__Exercise objective__
Please copy the items below word for word, starting at the line that contains "Given: Select the" and ending at the line that contains "Action: [x=836, y=410]", with both of those lines included.

— start of Provided information —

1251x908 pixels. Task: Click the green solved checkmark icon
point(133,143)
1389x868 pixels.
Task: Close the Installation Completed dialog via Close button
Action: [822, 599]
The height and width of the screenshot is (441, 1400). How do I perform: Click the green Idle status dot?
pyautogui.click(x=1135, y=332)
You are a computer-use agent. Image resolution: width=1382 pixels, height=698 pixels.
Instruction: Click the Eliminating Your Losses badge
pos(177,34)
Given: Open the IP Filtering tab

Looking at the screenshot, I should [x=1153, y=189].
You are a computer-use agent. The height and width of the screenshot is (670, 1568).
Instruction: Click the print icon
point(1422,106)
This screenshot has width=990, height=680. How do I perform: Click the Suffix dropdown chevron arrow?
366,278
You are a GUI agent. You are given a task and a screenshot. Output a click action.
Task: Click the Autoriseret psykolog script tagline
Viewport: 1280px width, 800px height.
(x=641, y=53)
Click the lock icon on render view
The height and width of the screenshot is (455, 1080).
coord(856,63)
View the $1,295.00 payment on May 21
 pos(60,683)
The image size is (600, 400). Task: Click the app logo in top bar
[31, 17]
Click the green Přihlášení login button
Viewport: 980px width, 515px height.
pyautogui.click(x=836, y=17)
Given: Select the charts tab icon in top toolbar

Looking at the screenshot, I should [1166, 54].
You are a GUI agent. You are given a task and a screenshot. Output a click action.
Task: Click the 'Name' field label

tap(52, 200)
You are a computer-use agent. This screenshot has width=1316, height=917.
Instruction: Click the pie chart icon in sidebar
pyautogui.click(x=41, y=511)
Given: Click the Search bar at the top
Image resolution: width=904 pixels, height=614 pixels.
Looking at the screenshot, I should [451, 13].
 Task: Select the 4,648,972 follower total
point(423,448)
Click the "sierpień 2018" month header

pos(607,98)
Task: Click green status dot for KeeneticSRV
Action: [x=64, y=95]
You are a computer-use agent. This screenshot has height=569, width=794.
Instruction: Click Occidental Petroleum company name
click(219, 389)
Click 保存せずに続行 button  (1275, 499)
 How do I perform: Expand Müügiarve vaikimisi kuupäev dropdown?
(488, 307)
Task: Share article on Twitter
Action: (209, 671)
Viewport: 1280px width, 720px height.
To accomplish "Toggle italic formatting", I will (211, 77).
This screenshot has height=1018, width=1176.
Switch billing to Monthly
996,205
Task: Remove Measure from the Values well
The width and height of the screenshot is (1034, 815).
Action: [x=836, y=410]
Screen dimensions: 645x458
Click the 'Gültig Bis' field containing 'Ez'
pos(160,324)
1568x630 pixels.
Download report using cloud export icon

— end of Provided information —

__Correct result__
Given: Select the charts tab icon in top toolbar

Looking at the screenshot, I should [1166, 54].
You are a GUI agent. You are given a task and a screenshot. Output a click action.
Task: Click the 'Name' field label

tap(52, 200)
You are a computer-use agent. This screenshot has width=1316, height=917.
Instruction: Click the pie chart icon in sidebar
pyautogui.click(x=41, y=511)
Given: Click the Search bar at the top
Image resolution: width=904 pixels, height=614 pixels.
Looking at the screenshot, I should [451, 13].
 Task: Select the 4,648,972 follower total
point(423,448)
Click the "sierpień 2018" month header

pos(607,98)
Task: Click green status dot for KeeneticSRV
Action: [x=64, y=95]
You are a computer-use agent. This screenshot has height=569, width=794.
Instruction: Click Occidental Petroleum company name
click(219, 389)
Click 保存せずに続行 button  (1275, 499)
 How do I perform: Expand Müügiarve vaikimisi kuupäev dropdown?
(488, 307)
Task: Share article on Twitter
Action: (209, 671)
Viewport: 1280px width, 720px height.
To accomplish "Toggle italic formatting", I will (211, 77).
This screenshot has height=1018, width=1176.
Switch billing to Monthly
996,205
Task: Remove Measure from the Values well
The width and height of the screenshot is (1034, 815).
Action: [x=836, y=410]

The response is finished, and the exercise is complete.